Kneijber has been doing her bit to bolster the bees for around a decade. “I had a bee-friendly garden and the swarms came,” she says. One stayed in her Birkenhead birdhouse, so she sought advice on how to manage it and then ended up taking over the hives of an elderly apiarist in the area.

Suburban beekeeping is on the rise, but the key to success is knowing how to manage the process and ensuring neighbours know there is nothing to be scared of.

“Swarms are healthy, they show the bees are replacing an old queen. They leave with full tummies so it’s the least likely time they will sting.” Anyone with an unwanted swarm should contact the council about its collection, she says, rather than calling in pest controllers as you would for wasps.

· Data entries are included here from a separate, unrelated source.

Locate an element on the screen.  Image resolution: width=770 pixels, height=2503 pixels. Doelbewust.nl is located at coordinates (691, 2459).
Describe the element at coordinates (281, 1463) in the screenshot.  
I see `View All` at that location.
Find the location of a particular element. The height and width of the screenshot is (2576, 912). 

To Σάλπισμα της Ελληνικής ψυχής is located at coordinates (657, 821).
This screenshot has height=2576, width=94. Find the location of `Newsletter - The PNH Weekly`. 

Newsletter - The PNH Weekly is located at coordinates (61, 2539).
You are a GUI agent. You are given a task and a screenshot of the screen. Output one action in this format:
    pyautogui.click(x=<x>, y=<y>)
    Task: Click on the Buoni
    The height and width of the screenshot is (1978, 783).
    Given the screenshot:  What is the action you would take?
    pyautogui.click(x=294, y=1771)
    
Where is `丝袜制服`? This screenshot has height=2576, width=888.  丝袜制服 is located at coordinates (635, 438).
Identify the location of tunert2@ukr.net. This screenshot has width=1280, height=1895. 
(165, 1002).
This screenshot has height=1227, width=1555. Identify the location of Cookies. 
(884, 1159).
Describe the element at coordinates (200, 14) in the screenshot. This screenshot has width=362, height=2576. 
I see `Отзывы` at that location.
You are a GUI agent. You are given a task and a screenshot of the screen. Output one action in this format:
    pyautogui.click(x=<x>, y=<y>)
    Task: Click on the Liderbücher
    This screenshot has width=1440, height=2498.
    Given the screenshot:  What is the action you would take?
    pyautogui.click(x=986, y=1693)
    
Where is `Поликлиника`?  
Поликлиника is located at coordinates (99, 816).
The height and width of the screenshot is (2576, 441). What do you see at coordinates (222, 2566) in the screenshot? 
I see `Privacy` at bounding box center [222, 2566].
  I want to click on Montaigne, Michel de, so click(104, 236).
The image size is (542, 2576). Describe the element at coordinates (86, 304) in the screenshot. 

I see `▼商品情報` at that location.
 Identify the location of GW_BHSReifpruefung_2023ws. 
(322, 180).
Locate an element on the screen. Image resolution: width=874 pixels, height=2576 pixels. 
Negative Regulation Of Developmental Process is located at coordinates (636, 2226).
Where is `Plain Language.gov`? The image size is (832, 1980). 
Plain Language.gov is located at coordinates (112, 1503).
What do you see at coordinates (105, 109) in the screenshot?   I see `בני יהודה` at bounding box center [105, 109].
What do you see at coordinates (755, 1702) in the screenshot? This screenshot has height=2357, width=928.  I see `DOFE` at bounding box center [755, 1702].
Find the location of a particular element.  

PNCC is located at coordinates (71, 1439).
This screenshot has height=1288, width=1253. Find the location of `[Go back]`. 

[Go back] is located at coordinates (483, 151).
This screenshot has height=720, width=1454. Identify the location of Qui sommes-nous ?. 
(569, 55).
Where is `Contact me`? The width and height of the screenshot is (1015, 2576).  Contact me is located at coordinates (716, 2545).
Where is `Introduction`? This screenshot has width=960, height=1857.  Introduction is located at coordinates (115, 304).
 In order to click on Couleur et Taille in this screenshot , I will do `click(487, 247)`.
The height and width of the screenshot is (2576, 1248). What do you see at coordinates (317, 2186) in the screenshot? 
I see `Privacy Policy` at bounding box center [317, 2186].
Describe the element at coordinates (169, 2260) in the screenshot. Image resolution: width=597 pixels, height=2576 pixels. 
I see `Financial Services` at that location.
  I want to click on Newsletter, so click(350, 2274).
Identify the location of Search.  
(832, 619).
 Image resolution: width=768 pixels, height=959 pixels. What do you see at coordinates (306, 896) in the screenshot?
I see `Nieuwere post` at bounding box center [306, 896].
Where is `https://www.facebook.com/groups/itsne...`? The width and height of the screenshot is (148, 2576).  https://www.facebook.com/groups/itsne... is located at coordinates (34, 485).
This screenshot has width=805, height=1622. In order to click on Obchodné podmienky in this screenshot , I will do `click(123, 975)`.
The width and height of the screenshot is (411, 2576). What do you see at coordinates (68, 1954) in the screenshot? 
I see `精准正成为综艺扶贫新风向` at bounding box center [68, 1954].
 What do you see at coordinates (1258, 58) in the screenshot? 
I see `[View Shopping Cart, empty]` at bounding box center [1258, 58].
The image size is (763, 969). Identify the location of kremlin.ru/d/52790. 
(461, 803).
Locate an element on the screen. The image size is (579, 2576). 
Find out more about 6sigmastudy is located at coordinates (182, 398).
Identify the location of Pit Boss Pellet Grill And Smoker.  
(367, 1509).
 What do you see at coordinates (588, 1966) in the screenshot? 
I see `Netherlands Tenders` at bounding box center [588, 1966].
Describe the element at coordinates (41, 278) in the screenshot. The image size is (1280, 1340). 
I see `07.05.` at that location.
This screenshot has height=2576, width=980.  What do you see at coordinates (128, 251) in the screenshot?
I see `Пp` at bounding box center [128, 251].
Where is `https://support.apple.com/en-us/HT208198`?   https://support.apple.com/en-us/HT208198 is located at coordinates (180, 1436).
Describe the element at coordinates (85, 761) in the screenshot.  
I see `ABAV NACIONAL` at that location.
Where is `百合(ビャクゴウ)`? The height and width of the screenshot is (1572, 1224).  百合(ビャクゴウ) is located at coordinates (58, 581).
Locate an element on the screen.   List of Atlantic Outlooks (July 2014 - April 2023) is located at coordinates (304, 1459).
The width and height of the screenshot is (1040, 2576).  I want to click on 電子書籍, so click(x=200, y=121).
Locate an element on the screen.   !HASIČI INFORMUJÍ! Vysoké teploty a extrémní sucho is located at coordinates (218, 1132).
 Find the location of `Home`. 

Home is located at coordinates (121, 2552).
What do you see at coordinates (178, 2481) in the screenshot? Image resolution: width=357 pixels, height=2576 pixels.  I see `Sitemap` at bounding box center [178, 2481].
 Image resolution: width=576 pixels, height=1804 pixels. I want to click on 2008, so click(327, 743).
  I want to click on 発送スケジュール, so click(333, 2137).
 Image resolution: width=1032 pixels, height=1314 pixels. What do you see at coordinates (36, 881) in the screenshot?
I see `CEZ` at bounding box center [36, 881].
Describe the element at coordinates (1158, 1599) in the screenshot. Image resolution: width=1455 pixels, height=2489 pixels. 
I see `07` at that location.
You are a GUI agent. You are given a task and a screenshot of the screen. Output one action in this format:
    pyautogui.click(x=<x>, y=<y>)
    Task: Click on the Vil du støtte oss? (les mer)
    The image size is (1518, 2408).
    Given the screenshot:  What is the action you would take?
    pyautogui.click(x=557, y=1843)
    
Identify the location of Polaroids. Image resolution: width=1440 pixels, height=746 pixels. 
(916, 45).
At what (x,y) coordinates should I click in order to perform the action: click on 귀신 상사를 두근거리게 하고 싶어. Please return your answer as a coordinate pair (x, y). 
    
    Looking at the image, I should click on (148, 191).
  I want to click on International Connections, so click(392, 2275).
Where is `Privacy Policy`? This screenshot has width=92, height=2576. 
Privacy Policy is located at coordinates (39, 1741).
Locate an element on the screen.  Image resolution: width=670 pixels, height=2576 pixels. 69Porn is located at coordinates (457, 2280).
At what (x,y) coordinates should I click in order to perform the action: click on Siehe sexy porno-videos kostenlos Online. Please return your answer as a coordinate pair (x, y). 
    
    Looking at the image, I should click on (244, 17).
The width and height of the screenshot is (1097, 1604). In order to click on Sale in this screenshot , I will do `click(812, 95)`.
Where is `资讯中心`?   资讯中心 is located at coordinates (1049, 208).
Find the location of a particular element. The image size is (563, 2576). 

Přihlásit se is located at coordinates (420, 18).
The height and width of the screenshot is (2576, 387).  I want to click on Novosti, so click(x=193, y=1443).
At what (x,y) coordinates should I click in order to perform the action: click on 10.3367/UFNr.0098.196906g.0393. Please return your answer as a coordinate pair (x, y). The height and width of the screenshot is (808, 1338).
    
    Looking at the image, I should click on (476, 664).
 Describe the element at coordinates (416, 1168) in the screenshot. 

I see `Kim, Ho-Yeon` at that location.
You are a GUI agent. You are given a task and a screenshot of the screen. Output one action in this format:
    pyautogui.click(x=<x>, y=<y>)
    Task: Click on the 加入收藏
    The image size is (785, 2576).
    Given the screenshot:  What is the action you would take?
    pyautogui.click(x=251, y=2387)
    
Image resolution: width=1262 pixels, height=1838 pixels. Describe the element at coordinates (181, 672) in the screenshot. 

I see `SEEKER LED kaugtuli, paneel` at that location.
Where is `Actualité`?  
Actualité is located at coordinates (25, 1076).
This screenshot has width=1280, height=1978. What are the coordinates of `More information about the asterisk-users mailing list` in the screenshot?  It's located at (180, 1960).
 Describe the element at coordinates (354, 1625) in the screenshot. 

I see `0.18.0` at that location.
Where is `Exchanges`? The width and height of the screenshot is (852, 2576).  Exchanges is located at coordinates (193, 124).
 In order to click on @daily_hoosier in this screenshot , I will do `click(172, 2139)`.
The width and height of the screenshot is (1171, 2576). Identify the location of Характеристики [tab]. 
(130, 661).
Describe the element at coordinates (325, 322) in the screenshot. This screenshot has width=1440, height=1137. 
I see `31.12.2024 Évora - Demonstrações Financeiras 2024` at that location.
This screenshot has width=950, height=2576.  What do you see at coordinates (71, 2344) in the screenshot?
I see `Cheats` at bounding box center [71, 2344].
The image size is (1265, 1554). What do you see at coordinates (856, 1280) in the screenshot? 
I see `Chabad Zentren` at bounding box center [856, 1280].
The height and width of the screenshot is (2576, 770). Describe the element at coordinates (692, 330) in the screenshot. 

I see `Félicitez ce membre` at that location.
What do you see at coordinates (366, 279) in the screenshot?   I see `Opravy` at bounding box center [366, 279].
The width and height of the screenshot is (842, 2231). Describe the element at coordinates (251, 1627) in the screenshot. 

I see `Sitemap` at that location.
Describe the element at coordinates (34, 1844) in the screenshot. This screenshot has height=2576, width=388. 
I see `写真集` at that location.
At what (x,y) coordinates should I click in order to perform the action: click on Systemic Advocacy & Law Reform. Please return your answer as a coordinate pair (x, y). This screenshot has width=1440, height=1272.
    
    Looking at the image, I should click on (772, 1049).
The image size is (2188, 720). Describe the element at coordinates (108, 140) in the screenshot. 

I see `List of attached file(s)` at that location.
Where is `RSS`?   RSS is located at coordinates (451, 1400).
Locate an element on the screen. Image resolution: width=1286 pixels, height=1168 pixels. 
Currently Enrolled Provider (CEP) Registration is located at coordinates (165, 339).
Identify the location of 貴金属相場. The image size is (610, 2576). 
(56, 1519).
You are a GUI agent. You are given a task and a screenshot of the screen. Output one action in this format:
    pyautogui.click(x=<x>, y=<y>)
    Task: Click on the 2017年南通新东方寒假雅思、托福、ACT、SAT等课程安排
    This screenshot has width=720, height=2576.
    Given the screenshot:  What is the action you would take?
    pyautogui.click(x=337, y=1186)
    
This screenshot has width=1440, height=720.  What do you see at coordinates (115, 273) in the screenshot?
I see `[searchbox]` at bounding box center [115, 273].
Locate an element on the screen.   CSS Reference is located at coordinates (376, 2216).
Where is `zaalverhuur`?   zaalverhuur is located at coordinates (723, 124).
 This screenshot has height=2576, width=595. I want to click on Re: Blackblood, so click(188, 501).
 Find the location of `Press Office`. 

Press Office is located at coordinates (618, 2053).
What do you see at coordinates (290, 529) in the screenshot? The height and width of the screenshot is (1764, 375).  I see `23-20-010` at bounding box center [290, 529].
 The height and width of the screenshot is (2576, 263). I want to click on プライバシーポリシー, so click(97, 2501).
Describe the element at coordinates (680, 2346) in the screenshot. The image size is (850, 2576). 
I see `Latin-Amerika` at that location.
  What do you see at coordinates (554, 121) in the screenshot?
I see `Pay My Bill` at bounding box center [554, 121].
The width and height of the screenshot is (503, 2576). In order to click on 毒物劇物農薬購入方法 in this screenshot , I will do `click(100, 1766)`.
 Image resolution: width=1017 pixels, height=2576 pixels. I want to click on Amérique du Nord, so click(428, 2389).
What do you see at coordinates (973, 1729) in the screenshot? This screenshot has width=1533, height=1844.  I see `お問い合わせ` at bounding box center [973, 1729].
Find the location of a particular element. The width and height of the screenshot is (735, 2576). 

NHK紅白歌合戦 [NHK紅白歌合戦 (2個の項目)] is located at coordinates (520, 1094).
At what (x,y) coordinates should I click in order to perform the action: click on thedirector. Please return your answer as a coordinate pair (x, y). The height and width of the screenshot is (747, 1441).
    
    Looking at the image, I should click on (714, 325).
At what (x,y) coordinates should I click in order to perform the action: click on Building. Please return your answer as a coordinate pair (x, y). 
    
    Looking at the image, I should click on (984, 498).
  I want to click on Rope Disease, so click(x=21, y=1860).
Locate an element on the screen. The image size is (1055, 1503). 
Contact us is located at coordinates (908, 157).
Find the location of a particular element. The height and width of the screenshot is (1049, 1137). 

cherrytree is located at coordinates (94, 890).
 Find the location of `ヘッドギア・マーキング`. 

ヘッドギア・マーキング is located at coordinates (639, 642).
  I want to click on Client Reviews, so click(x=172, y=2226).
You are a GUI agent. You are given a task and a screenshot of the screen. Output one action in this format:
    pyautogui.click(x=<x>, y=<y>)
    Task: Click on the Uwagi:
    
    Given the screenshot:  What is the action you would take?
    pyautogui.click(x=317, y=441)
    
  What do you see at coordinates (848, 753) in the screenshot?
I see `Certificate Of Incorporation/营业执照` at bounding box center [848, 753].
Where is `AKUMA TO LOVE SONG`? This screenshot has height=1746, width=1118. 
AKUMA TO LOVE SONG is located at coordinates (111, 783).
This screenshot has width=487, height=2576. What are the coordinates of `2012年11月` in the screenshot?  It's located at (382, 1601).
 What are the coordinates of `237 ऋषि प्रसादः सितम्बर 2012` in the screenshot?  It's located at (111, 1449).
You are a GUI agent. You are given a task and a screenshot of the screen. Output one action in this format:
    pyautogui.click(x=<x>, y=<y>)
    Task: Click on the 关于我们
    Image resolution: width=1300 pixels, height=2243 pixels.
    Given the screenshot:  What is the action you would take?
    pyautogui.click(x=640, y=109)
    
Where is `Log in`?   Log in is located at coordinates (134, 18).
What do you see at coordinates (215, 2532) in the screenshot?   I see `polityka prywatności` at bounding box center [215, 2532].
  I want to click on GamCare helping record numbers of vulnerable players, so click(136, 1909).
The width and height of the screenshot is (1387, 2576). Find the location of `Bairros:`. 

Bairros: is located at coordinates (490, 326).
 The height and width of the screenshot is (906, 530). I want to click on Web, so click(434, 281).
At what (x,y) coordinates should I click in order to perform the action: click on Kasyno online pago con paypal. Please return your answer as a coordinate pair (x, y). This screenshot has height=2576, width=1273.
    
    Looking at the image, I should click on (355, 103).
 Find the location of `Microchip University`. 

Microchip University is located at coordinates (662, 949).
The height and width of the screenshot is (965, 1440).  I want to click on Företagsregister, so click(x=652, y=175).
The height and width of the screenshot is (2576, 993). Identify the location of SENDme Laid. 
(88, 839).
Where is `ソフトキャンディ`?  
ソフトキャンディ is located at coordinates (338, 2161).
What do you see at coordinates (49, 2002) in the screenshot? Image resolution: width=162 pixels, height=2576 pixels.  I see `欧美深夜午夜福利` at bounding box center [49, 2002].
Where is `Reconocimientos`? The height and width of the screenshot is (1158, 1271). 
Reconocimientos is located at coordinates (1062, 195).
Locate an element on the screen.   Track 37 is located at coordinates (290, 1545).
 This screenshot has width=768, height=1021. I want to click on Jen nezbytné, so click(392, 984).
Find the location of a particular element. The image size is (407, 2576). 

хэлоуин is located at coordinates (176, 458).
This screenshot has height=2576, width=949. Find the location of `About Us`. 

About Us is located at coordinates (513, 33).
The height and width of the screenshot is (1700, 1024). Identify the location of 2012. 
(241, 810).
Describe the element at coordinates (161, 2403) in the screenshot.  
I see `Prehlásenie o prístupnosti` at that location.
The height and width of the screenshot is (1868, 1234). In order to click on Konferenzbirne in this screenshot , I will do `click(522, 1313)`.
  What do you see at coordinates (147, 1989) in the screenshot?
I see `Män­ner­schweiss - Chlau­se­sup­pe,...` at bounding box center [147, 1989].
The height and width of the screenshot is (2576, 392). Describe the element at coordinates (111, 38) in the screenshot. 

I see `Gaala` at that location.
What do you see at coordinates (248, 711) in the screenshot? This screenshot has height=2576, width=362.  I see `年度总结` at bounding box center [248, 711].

The simplest thing householders can do to encourage bees is to have gardens that are good sources of pollen and nectar. “I had things like pussy willow, gum and bottle brush,” says Kneijber. Cottage and wildflower gardens are particularly attractive to bees, as are flowering fruit trees and herbs with their small flowers, plus certain vegetables and the likes of strawberries and cucumbers.

Clean water sources are also vital. “These are going to support your bees and your community,” Kneijber says. “If you don’t have bees in your neighbourhood, you are not going to get plums and apples and beans [growing].”

Kneijber is passionate about championing the cause and educating others interested in keeping bees. “It doesn’t earn me a living,” she says, so she works in retail locally at The Embroiderer. Her trips to the Town Hall and Ponsonby, to tend the hives regularly, fit around her other work. She loves seeing a healthy bee go about its business.”You never know, it might be my beehive that saves the world.”